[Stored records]
+ + +

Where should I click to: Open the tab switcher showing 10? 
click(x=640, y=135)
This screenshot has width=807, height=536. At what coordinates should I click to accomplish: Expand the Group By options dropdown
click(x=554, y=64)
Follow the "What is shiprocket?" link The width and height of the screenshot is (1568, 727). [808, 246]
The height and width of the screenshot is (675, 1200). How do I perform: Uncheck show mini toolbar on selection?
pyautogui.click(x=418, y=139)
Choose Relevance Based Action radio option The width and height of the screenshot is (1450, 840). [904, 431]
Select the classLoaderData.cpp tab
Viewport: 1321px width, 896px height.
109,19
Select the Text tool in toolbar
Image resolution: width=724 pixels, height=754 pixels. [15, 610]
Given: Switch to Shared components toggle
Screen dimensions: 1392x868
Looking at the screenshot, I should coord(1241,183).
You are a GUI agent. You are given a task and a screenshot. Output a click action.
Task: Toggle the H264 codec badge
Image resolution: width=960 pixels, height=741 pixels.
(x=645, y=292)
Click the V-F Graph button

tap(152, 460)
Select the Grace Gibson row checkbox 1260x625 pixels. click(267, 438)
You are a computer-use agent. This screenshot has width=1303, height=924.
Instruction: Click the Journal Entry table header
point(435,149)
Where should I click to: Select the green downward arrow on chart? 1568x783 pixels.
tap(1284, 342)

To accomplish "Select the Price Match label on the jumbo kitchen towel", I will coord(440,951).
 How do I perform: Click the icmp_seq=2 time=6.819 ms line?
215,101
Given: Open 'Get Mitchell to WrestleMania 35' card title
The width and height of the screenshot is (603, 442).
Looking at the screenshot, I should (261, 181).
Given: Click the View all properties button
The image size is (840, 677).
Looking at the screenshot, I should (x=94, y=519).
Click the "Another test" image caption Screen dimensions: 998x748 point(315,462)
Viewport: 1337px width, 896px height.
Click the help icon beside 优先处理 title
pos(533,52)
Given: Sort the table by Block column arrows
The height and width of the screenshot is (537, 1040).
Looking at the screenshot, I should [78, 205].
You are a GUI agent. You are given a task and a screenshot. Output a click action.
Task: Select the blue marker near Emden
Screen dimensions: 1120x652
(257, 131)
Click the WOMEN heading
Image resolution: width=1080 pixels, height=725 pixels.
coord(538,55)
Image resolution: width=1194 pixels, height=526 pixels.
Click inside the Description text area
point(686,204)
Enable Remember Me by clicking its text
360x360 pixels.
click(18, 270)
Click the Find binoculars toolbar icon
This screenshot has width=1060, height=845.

+ + +

* EXERCISE PROMPT
Using the data above, restate every record word for word.

* WRITTEN RESPONSE
Where should I click to: Open the tab switcher showing 10? 
click(x=640, y=135)
This screenshot has width=807, height=536. At what coordinates should I click to accomplish: Expand the Group By options dropdown
click(x=554, y=64)
Follow the "What is shiprocket?" link The width and height of the screenshot is (1568, 727). [808, 246]
The height and width of the screenshot is (675, 1200). How do I perform: Uncheck show mini toolbar on selection?
pyautogui.click(x=418, y=139)
Choose Relevance Based Action radio option The width and height of the screenshot is (1450, 840). [904, 431]
Select the classLoaderData.cpp tab
Viewport: 1321px width, 896px height.
109,19
Select the Text tool in toolbar
Image resolution: width=724 pixels, height=754 pixels. [15, 610]
Given: Switch to Shared components toggle
Screen dimensions: 1392x868
Looking at the screenshot, I should coord(1241,183).
You are a GUI agent. You are given a task and a screenshot. Output a click action.
Task: Toggle the H264 codec badge
Image resolution: width=960 pixels, height=741 pixels.
(x=645, y=292)
Click the V-F Graph button

tap(152, 460)
Select the Grace Gibson row checkbox 1260x625 pixels. click(267, 438)
You are a computer-use agent. This screenshot has width=1303, height=924.
Instruction: Click the Journal Entry table header
point(435,149)
Where should I click to: Select the green downward arrow on chart? 1568x783 pixels.
tap(1284, 342)

To accomplish "Select the Price Match label on the jumbo kitchen towel", I will coord(440,951).
 How do I perform: Click the icmp_seq=2 time=6.819 ms line?
215,101
Given: Open 'Get Mitchell to WrestleMania 35' card title
The width and height of the screenshot is (603, 442).
Looking at the screenshot, I should (261, 181).
Given: Click the View all properties button
The image size is (840, 677).
Looking at the screenshot, I should (x=94, y=519).
Click the "Another test" image caption Screen dimensions: 998x748 point(315,462)
Viewport: 1337px width, 896px height.
Click the help icon beside 优先处理 title
pos(533,52)
Given: Sort the table by Block column arrows
The height and width of the screenshot is (537, 1040).
Looking at the screenshot, I should [78, 205].
You are a GUI agent. You are given a task and a screenshot. Output a click action.
Task: Select the blue marker near Emden
Screen dimensions: 1120x652
(257, 131)
Click the WOMEN heading
Image resolution: width=1080 pixels, height=725 pixels.
coord(538,55)
Image resolution: width=1194 pixels, height=526 pixels.
Click inside the Description text area
point(686,204)
Enable Remember Me by clicking its text
360x360 pixels.
click(18, 270)
Click the Find binoculars toolbar icon
This screenshot has width=1060, height=845.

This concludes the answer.